__DESCRIPTION OF THE TASK__:
Can you copy every one of the lines below word for word, with nothing changed?

__ROWS__:
--------------------------------
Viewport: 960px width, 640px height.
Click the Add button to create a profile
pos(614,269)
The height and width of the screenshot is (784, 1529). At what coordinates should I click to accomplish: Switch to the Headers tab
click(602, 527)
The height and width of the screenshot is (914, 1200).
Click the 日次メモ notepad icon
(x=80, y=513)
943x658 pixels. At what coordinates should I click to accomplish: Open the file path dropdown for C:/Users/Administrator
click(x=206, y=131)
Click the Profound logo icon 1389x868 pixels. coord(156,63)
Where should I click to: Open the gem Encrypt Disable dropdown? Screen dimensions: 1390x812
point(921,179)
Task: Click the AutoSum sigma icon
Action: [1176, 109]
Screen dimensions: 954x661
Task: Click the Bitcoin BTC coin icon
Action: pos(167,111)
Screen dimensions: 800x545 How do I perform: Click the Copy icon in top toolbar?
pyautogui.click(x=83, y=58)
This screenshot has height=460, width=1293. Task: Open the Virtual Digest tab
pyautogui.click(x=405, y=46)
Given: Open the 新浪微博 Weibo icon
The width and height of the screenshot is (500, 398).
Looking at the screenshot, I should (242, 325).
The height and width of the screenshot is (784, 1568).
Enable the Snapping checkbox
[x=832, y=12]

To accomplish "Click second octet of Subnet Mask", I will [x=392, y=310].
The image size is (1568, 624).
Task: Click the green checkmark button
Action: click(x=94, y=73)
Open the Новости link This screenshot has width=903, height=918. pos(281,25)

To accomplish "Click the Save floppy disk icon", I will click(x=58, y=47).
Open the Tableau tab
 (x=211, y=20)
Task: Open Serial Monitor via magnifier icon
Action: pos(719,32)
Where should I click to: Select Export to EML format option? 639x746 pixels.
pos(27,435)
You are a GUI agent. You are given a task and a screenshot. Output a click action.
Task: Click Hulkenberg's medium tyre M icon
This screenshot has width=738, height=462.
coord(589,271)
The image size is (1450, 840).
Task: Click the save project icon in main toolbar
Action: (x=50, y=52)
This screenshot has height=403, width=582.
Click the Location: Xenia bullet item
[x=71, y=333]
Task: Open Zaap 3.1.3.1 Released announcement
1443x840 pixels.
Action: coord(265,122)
--------------------------------
__THE OUTPUT__:
Viewport: 960px width, 640px height.
Click the Add button to create a profile
pos(614,269)
The height and width of the screenshot is (784, 1529). At what coordinates should I click to accomplish: Switch to the Headers tab
click(602, 527)
The height and width of the screenshot is (914, 1200).
Click the 日次メモ notepad icon
(x=80, y=513)
943x658 pixels. At what coordinates should I click to accomplish: Open the file path dropdown for C:/Users/Administrator
click(x=206, y=131)
Click the Profound logo icon 1389x868 pixels. coord(156,63)
Where should I click to: Open the gem Encrypt Disable dropdown? Screen dimensions: 1390x812
point(921,179)
Task: Click the AutoSum sigma icon
Action: [1176, 109]
Screen dimensions: 954x661
Task: Click the Bitcoin BTC coin icon
Action: pos(167,111)
Screen dimensions: 800x545 How do I perform: Click the Copy icon in top toolbar?
pyautogui.click(x=83, y=58)
This screenshot has height=460, width=1293. Task: Open the Virtual Digest tab
pyautogui.click(x=405, y=46)
Given: Open the 新浪微博 Weibo icon
The width and height of the screenshot is (500, 398).
Looking at the screenshot, I should (242, 325).
The height and width of the screenshot is (784, 1568).
Enable the Snapping checkbox
[x=832, y=12]

To accomplish "Click second octet of Subnet Mask", I will [x=392, y=310].
The image size is (1568, 624).
Task: Click the green checkmark button
Action: click(x=94, y=73)
Open the Новости link This screenshot has width=903, height=918. pos(281,25)

To accomplish "Click the Save floppy disk icon", I will click(x=58, y=47).
Open the Tableau tab
 (x=211, y=20)
Task: Open Serial Monitor via magnifier icon
Action: pos(719,32)
Where should I click to: Select Export to EML format option? 639x746 pixels.
pos(27,435)
You are a GUI agent. You are given a task and a screenshot. Output a click action.
Task: Click Hulkenberg's medium tyre M icon
This screenshot has width=738, height=462.
coord(589,271)
The image size is (1450, 840).
Task: Click the save project icon in main toolbar
Action: (x=50, y=52)
This screenshot has height=403, width=582.
Click the Location: Xenia bullet item
[x=71, y=333]
Task: Open Zaap 3.1.3.1 Released announcement
1443x840 pixels.
Action: coord(265,122)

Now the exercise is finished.